This was the first show I’ve ever bought tickets for on ebay. I’d already seen Rodrigo y Gabriela before (for free, no less!) at the Old Town School of Folk Music, but between then and now, I’d really grown to like their album a whole lot more. I didn’t buy tickets immediately because the concert was the night before I was scheduled to photograph my cousin’s wedding, and by the time I was sure there would be no conflict with that, the show was sold out. I still didn’t really care that much, but then I saw stuff like this video of ‘Diablo Rojo’ (where the crowd is just going insane), and read reviews of this tour with quotes like “the loudest crowd I’ve ever heard”, and I figured I needed to see them at a non-sit-down place. Plus, I saw that their entire US tour was sold out, and since I tend to avoid arena shows, I thought it might be my last chance to see them.
Opening act was Krystle Warren, a solo modern-blues-woman with acoustic guitar. She had one hell of a voice, but her songs were a bit boring. I’d be interested to see her fronting a whole band, where I think she’d do a lot better. She ended her set with the two most intense numbers (including a badass take on ‘Eleanor Rigby’), which woke the crowd up pretty well. Unfortunately for her, I think she needs to either grow her hair out, or wear some pink or something, because I overheard more than one group around me comment afterwards: “hey, he was pretty good…”

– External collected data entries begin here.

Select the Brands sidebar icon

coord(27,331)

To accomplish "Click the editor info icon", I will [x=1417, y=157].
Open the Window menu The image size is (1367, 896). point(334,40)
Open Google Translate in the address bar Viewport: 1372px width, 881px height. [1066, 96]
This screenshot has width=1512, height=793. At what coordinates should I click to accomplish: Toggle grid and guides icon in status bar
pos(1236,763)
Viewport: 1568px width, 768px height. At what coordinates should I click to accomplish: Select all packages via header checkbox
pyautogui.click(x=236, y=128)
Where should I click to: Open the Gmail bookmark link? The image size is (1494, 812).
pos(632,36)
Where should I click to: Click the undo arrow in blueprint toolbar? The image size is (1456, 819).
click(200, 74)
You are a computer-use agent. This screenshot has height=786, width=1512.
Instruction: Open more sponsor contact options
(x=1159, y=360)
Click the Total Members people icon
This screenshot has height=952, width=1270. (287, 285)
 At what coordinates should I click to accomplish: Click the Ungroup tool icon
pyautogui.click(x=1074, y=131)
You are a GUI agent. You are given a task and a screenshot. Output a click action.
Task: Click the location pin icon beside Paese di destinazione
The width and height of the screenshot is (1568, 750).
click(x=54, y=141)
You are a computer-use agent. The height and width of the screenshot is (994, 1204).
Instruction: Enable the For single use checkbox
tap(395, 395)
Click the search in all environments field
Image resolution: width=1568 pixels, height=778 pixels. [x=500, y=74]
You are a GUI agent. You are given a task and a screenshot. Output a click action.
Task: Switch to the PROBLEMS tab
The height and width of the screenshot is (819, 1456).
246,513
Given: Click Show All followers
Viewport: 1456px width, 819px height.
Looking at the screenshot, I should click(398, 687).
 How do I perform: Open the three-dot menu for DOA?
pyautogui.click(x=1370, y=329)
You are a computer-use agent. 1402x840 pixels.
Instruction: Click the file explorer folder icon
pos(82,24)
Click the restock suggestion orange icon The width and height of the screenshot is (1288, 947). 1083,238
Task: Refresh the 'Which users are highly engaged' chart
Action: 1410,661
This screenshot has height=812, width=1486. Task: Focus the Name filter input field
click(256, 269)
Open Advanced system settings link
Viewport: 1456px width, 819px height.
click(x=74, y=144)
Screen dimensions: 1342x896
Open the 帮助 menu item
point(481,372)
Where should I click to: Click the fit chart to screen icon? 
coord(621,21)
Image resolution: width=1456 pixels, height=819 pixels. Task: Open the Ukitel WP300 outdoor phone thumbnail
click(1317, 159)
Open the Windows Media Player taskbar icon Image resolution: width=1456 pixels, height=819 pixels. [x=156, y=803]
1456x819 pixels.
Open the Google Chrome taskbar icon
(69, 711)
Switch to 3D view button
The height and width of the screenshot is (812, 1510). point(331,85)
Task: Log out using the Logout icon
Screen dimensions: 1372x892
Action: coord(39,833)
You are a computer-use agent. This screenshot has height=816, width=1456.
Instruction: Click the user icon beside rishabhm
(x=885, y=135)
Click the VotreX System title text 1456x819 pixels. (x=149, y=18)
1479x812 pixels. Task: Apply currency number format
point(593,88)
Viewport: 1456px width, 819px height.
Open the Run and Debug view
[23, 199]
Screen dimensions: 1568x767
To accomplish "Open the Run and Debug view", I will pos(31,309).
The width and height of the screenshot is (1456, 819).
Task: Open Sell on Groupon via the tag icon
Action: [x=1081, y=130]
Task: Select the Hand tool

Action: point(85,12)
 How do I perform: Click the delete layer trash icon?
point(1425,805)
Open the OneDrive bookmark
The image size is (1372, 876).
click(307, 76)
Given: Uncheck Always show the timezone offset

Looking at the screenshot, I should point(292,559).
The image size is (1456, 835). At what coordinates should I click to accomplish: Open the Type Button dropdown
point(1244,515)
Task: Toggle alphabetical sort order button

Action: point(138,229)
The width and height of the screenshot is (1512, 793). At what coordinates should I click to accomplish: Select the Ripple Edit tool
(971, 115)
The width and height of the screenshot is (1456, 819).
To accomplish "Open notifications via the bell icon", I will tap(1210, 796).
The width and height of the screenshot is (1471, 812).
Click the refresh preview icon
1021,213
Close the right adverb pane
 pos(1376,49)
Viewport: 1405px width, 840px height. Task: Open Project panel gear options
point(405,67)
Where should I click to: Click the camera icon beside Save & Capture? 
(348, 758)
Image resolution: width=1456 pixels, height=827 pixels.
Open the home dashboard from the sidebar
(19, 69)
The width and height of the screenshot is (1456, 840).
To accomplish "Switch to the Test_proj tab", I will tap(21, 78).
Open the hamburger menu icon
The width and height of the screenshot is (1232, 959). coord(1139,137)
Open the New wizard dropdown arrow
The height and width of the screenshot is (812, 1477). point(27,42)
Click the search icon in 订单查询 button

Then came Rodrigo and Gabriela: just two people, two acoustic guitars, and two mismatched chairs, sitting alone on a stage built on top of the stage. They did have a large projection screen behind them, showing artfully-reproduced close-ups and wide-angle shots of the two as they played.
They had the whole crowd in the palm of their hand from the first note. Early on, they said some nonsense about “not following a setlist on this tour”. But it was pretty clear that they knew exactly what they were doing and had everything planned out quite strictly, in spite of Gabriela’s hilarious, rambling, and “fookin’-” filled story-telling. When they finally got to ‘Diablo Rojo’, the crowd wasn’t whipped into quite the frenzy seen in that video, but it was pretty close, and they left the stage to the loudest ‘encore!’ cheer I can remember. Then coming back, they closed their encore with their big radio single, ‘Tamacun’, to an equally big cheer.
Beyond those hits, they played a good bit of their s/t album, a new one, and a collection of covers. But even their choices for covers show how calculating they are: by choosing such populist hits as Pink Floyd’s ‘Wish You Were Here’ and The Eagles’ ‘Hotel California’ (with the vocals enthusiastically provided by the crowd), they risk neither boring nor offending their audience. Their metal choices showed the same pattern. Despite name-checking influences like Testament, Sepultura, and Slayer, they drew exclusively from the far more popular Metallica (ok, Rodrigo teased a couple bars of Iron Maiden). While again it makes sense for their goal of pleasing a wide audience, it sure would be nice to hear them play some Megadeth or something (which would be a better match for their skills anyway). Still, that’s only a small gripe, and while I probably won’t pay that much money to see them again, it was worth it this time around.